With federal Pell grant funding set to resume for college students in prison, higher education in prison programs sit at a critical juncture. As students in prison gain access to additional educational programming, how can we ensure that the courses and curricula they receive are comparable to offerings on the outside? One necessary step is to ensure that the same quality course materials and readings are available. Under the current media review policies of many departments of corrections (DOC), we anticipate that a number of potential academic resources could be prohibited, for a variety of reasons. In a new report published today and funded by Ascendium Education Philanthropy, we scan media review directives from all 50 states and the District of Columbia. “Security and Censorship” makes visible the national landscape of prison media policies and provides a critical backdrop for our forthcoming reports on self-censorship and technology in higher education in prison.

What did we learn?

  • Key terms and language are common across DOC censorship policies. Despite strong similarities in language and framing, however, the policies and procedures related to common terms differ greatly across states.
  • Forty-two of 51 media review directives limit the vendors from which materials can be purchased. This type of “content-neutral” restriction limits the availability of information and may increase costs and logistical burdens on higher education in prison programs, students, and autodidactic learners.
  • Forty-four of 51 media review directives have clauses addressing and limiting access to sexually explicit or obscene content. The reasons for this are historically complicated, but these policies are currently intended to maintain an environment free of sexual harassment. In some cases, however, these policies explicitly target LGBTQ+ content. Such policies can affect access to educational materials from art history and biology to contemporary queer literature.
  • The legal power of DOC to surveil and censor is grounded in the protection of “security, good order, or discipline.” In practice, the term frequently serves as a catchall, providing broad latitude to censor media. This covers a startling amount of ground, justifying everything from banning books on community organizing or union history, to prohibiting access to fantasy novels that have maps of fictional lands.
  • Content protection clauses or carve outs exist and primarily allow access to educational or culturally significant content. While such provisions ostensibly allow access to publications that might otherwise be censored, the way these policies are framed often narrowly limits application.
  • Publication review and censorship appeals processes are addressed to some extent in nearly all policies. However, appeals processes often inequitably burden people who are incarcerated and the programs that seek to serve them.
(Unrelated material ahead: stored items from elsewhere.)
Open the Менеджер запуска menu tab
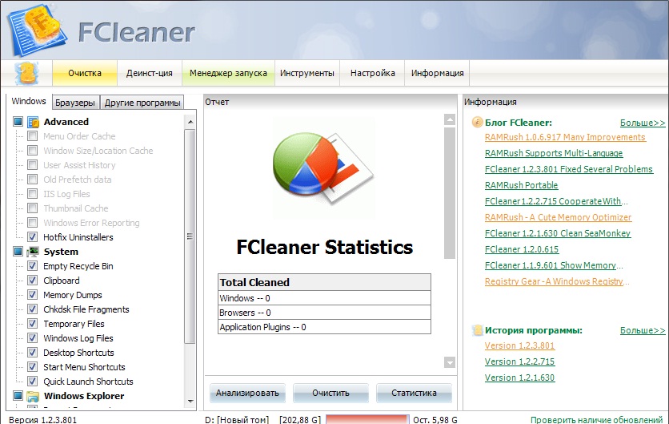The width and height of the screenshot is (669, 424). (228, 73)
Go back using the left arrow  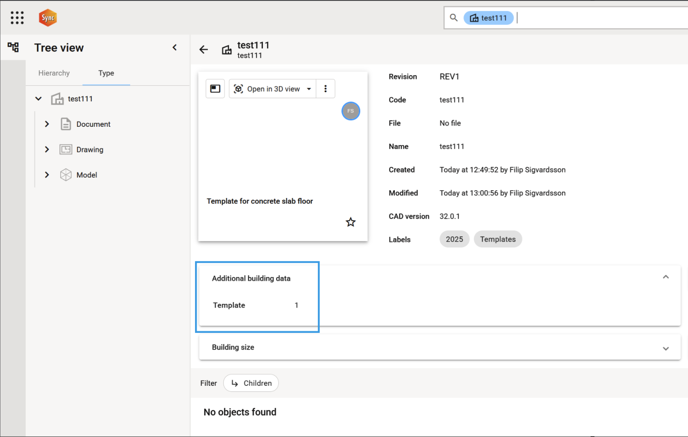click(x=204, y=50)
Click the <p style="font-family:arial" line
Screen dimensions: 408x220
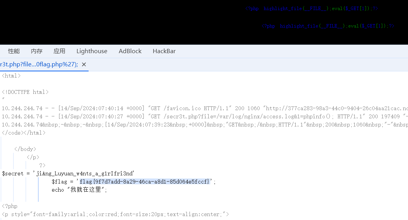point(115,214)
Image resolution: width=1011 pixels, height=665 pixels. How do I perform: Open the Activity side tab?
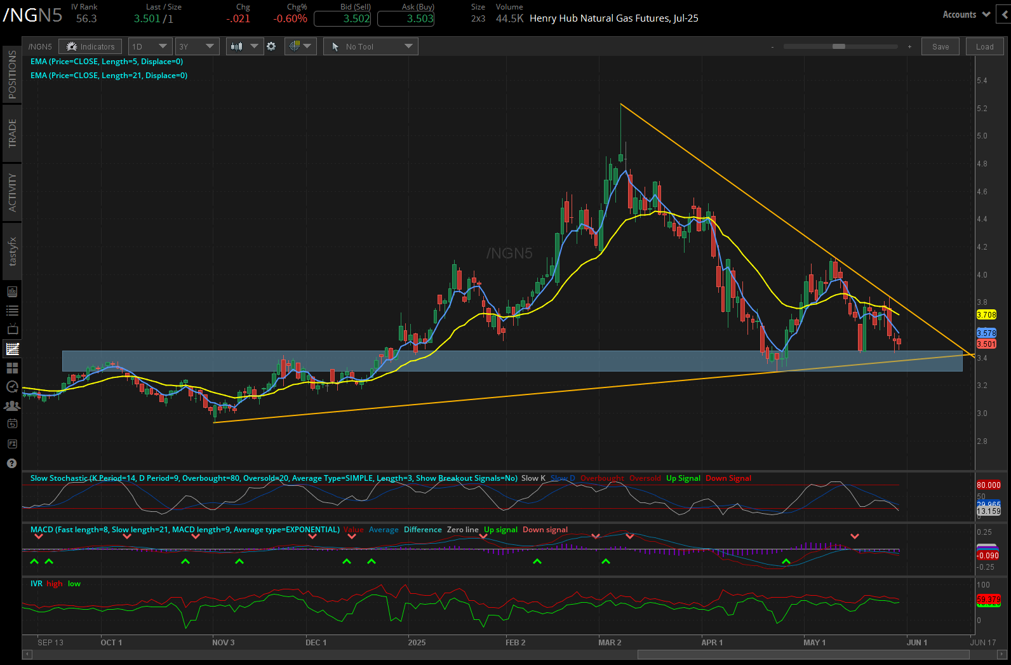(12, 192)
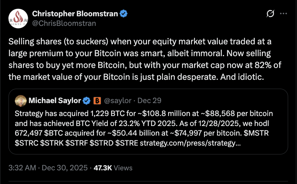The height and width of the screenshot is (184, 297).
Task: Click Michael Saylor's blue verified badge
Action: point(87,100)
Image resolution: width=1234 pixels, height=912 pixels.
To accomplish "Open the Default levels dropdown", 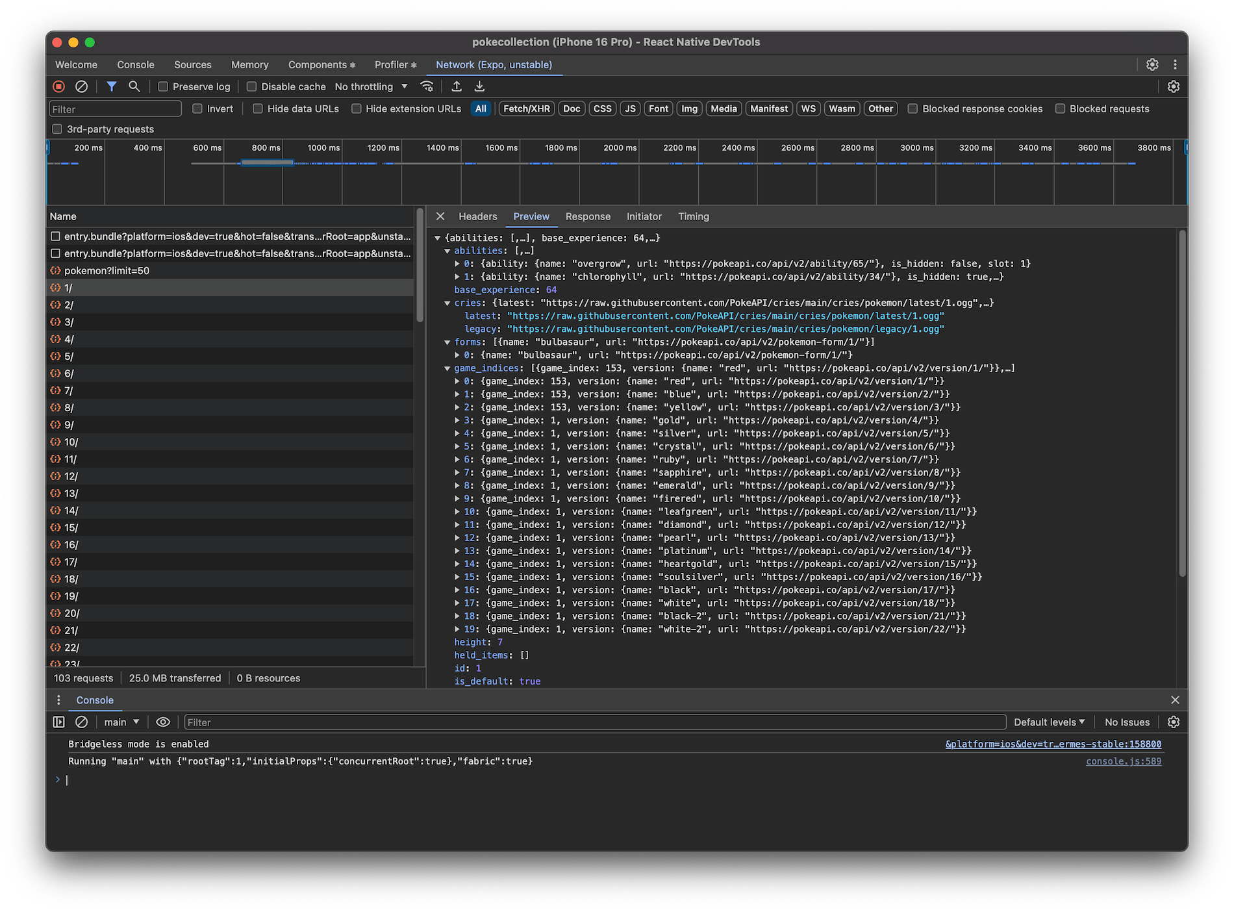I will click(1049, 722).
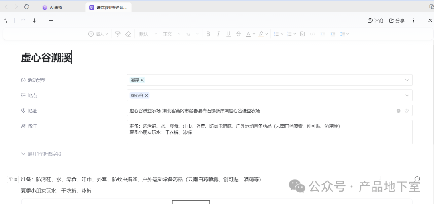434x204 pixels.
Task: Toggle bold formatting in the toolbar
Action: pyautogui.click(x=208, y=34)
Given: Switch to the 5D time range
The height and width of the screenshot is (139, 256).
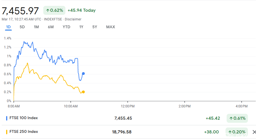Looking at the screenshot, I should [x=22, y=27].
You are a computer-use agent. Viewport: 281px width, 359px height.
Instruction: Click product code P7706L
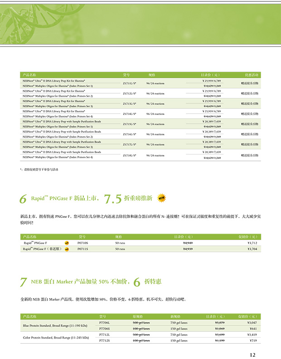click(105, 322)
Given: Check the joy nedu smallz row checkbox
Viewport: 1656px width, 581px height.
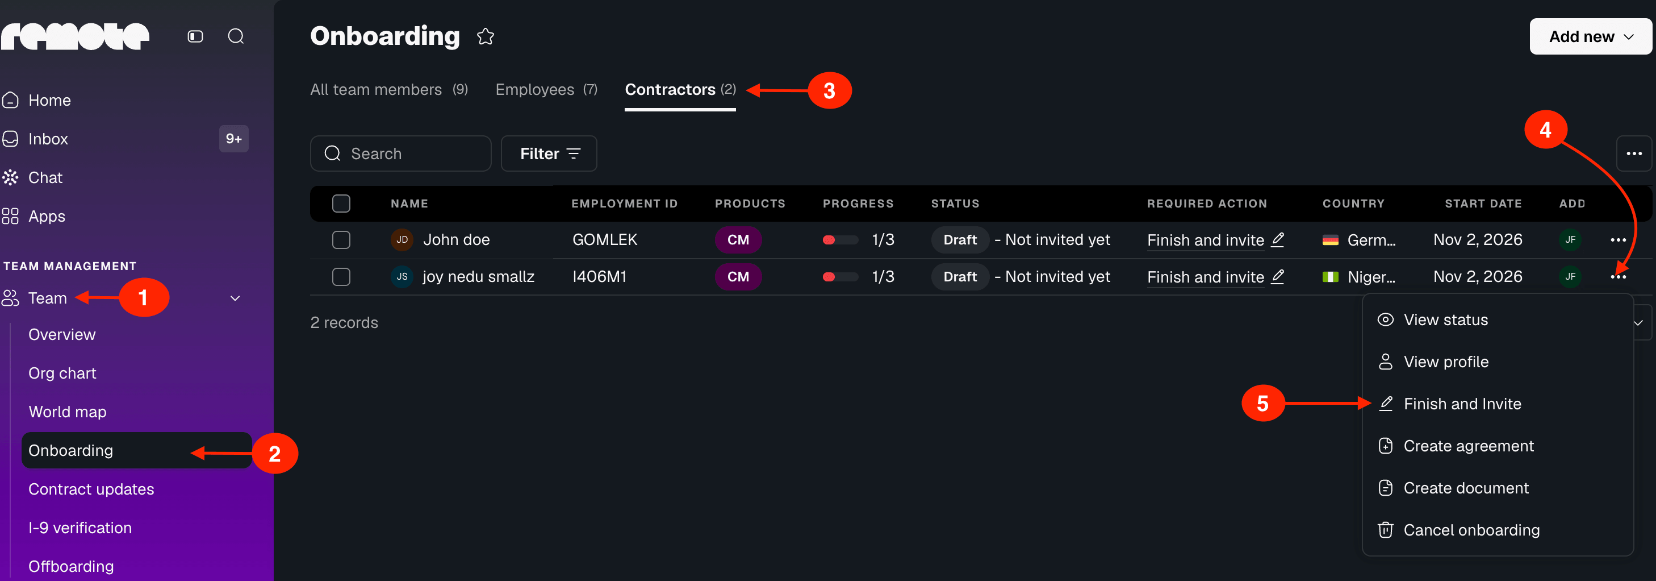Looking at the screenshot, I should click(341, 277).
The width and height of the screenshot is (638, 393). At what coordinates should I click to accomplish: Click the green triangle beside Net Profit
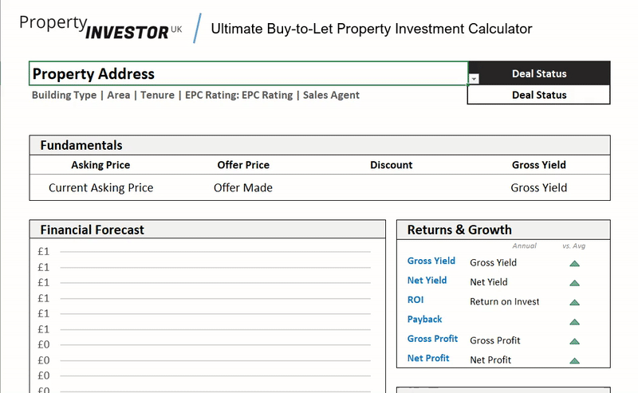574,360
In the process of researching these policies, we identified a number of policy provisions that would help protect academic and intellectual freedom, without compromising carceral security or creating additional burdens on prison staff. These include expanding content protections, especially regarding educational or culturally valuable materials, and refining the appeals process. In an effort to make such policy more visible, standard, and adaptable, we have compiled what we saw as the strongest and most streamlined protections of academic and intellectual freedom in a model media review policy.

What’s next?

In the coming months, with funding from Ascendium Education Philanthropy, we will publish two additional research reports: one addressing the issue of self-censorship in higher education in prisons and another providing findings from the survey of technology access in higher education in prisons we launched last Fall. In addition, we are conducting interviews as part of our collaboration with Ennead Lab to Understand Educational Space Needs in Prisons, another project made possible with funding from Ascendium Education Philanthropy. Community calls are ongoing in our Institute of Museum and Library Science funded research project, Better Serving Library Patrons Behind Bars, which will improve library service implementation and coordination for people who are incarcerated. In May, we will officially begin work coordinating with organizations that receive and care for materials created by people in prison in order to understand how creative works produced by people in prison circulate and how we can improve documentation and preservation, as part of the National Endowment for the Humanities funded project, Preserving Their Stories: Archiving Mass Incarceration.